It's also on the cover of an early EP.

Our friend took the photo for the cover. I remember talking to her in New York, and I was like, "Hey, do you want to take a photo for our thing? We want to do something with all these T-shirts." She's like, "Oh, I'm going to shoot these 15-year-old Brazilian models for some thing--maybe we can put them in the T-shirts." For whatever reason, the model thing didn't work out, but she's like, "I'm going to my aunt's house and my cousin is really cool and I just shot some photos." She sent them over. That one was so striking, and so cool-looking, that I was like, "Oh my god, that has to be the cover."

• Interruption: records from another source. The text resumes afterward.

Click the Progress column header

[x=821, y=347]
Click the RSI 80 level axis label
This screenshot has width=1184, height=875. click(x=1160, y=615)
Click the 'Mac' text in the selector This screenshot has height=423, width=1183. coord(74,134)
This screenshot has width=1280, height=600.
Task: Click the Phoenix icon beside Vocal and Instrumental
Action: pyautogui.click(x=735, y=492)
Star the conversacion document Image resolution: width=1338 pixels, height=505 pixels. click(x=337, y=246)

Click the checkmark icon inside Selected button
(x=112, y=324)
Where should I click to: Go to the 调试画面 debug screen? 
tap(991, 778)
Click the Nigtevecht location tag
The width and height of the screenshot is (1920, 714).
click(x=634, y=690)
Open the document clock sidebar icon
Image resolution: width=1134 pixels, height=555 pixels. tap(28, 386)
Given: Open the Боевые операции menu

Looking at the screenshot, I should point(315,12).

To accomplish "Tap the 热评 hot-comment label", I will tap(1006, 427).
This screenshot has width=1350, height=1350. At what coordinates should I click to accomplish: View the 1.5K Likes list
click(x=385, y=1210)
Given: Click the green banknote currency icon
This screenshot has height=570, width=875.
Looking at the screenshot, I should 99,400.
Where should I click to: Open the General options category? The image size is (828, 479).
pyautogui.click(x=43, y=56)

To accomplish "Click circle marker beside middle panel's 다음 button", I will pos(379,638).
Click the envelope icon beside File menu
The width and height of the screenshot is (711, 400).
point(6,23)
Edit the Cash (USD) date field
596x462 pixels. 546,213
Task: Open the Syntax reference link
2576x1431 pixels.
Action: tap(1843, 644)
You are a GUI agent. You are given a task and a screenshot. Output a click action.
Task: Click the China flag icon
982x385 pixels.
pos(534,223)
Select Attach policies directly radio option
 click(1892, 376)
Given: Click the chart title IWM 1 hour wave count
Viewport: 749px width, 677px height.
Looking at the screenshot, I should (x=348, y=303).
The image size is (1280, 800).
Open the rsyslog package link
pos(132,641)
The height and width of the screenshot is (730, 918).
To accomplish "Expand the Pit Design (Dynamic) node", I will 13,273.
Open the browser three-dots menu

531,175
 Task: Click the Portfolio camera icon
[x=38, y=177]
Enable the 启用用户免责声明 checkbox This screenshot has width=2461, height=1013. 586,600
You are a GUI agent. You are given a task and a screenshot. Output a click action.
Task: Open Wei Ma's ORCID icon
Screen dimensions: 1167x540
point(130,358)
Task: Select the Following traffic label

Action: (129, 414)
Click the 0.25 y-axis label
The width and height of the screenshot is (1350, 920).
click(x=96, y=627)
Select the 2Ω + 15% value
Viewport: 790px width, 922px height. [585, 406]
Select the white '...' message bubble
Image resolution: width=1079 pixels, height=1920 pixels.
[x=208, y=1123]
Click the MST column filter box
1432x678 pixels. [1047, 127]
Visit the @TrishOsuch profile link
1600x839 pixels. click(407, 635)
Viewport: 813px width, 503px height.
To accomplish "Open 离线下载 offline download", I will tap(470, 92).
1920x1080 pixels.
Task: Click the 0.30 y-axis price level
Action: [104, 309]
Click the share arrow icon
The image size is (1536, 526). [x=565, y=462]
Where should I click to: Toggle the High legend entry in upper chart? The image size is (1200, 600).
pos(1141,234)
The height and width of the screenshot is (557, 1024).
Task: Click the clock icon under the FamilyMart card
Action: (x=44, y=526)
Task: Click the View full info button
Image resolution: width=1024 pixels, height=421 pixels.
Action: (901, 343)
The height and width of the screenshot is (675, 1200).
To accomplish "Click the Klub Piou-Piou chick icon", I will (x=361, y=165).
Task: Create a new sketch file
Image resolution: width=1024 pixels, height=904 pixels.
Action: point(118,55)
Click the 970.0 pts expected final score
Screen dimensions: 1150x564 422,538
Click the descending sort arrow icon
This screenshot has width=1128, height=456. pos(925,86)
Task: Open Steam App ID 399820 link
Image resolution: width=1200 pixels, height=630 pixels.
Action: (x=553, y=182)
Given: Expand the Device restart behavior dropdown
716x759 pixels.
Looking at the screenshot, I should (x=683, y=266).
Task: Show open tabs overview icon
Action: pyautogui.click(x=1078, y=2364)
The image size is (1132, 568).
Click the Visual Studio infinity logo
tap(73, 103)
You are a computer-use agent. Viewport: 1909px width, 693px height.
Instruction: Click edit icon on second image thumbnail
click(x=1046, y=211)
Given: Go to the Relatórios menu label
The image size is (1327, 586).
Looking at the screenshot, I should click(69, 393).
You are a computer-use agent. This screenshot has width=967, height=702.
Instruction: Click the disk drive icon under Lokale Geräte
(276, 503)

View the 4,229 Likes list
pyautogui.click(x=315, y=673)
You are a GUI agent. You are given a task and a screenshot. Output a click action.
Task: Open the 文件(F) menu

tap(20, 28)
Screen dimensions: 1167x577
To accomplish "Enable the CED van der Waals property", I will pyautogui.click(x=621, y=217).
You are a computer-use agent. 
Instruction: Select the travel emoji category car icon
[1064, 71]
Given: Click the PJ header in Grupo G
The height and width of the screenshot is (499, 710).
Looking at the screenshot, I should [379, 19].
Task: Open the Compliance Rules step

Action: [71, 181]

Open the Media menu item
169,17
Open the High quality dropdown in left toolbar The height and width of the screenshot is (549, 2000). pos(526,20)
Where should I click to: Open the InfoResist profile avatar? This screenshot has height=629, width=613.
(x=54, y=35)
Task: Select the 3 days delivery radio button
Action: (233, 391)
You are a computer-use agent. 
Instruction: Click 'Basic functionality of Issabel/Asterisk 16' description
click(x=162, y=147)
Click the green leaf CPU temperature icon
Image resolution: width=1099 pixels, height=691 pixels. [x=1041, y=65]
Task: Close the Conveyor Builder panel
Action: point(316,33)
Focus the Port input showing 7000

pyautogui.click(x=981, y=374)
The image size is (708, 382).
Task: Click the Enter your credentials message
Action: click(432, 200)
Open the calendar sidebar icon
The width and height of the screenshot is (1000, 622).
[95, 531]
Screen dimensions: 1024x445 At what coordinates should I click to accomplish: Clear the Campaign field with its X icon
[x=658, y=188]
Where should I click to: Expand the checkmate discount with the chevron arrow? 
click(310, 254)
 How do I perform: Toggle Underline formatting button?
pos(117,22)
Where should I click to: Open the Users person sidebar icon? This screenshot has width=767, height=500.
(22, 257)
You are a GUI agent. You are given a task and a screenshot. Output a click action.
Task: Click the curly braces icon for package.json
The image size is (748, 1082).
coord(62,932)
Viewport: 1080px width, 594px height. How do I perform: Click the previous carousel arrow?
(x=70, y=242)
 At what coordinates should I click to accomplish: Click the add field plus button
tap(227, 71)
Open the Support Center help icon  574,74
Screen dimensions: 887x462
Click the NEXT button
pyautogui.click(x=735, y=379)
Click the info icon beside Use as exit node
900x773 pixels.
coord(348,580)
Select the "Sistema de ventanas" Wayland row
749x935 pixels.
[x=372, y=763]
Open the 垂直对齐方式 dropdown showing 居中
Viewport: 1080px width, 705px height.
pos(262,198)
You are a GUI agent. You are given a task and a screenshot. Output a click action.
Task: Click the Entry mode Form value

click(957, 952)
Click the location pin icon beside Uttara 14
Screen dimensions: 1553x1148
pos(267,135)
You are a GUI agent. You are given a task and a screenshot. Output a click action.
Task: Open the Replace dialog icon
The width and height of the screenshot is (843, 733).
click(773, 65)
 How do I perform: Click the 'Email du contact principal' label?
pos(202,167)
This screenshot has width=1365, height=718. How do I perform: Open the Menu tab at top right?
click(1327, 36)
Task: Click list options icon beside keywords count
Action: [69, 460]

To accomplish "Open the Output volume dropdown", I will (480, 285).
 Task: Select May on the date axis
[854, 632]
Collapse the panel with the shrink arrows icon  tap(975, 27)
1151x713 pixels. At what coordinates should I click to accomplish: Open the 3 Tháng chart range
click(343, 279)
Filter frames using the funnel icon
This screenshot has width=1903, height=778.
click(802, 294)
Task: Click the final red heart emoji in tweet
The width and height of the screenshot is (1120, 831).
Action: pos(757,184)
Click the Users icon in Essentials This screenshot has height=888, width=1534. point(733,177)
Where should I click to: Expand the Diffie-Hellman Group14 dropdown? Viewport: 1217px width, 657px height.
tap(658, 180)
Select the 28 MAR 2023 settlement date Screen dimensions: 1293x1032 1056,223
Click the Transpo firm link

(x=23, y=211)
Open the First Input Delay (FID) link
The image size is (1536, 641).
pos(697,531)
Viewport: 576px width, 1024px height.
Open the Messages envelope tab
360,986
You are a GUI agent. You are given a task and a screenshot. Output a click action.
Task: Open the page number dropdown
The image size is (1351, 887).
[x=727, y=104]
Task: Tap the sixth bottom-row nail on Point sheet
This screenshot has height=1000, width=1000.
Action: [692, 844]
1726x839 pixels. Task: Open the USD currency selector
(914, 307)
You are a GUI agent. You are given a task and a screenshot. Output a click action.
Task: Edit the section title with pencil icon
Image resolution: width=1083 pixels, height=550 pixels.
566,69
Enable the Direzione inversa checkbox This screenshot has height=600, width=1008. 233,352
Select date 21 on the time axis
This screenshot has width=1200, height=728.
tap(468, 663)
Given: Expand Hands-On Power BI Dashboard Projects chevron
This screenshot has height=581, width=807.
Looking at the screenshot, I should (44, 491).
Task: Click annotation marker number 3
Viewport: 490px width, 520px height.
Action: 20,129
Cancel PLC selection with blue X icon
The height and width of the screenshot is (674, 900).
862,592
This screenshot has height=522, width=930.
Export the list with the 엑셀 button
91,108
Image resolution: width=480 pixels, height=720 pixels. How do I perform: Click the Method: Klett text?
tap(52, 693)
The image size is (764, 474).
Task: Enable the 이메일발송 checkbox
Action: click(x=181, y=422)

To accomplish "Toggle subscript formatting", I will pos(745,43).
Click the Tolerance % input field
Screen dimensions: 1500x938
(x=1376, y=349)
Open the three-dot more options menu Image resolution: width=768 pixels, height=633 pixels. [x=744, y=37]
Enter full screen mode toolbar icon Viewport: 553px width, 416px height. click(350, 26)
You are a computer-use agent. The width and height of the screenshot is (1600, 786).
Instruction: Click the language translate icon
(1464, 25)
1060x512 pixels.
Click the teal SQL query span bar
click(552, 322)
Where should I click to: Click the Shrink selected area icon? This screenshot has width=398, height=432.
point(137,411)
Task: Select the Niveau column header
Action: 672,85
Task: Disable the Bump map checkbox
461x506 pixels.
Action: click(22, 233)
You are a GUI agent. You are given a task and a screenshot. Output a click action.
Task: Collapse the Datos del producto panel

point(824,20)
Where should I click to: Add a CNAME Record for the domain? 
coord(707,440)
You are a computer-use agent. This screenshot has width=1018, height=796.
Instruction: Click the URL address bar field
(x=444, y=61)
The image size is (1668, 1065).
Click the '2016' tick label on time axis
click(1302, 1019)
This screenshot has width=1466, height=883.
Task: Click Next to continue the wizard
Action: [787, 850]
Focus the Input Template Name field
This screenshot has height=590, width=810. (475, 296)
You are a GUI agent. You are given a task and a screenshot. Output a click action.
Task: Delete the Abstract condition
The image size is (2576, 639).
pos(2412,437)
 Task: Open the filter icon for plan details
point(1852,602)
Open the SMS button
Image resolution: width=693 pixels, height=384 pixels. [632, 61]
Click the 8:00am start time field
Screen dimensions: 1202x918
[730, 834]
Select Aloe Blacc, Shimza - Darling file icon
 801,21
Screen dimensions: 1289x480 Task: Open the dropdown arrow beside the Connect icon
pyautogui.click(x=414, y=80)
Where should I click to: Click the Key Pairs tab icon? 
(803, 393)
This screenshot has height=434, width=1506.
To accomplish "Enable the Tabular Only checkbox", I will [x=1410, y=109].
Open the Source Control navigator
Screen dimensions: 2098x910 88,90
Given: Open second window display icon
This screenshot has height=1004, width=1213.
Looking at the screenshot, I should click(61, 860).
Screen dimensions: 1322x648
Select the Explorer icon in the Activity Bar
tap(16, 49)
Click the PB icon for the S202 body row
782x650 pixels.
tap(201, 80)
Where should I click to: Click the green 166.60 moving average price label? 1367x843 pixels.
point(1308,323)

When did you start notice the shirts catching on?

Right when we made them, people were like, "Dude, they're kind of goofy." But then people were buying them a lot. It's funny, at one point, I personally tried not to bring the rainbow one [on tour]. I didn't want to be just known for the rainbow ones, I wanted to be known just for the text [logo]. But I quickly learned. We'd go on tour and people would be like, "Hey, you don't have the rainbow shirts?" I'd be like, "Fuck! We have to bring this."

We went to London early on, every other month or something: since there's only two of us, we could just fly, and play three shows, and then make enough to pay for the flights and go home. It seemed to work. So I remember one time we went to London, and the kids, for whatever reason, be like [feigning a British accent] "Oh, can I get one 'Classic.' You know, The white rainbow one?"

Now, people call it "The Classic." Even in the States now, people are like, "Can I get one of "The Classic"? It's like, "WHAT?!" So funny.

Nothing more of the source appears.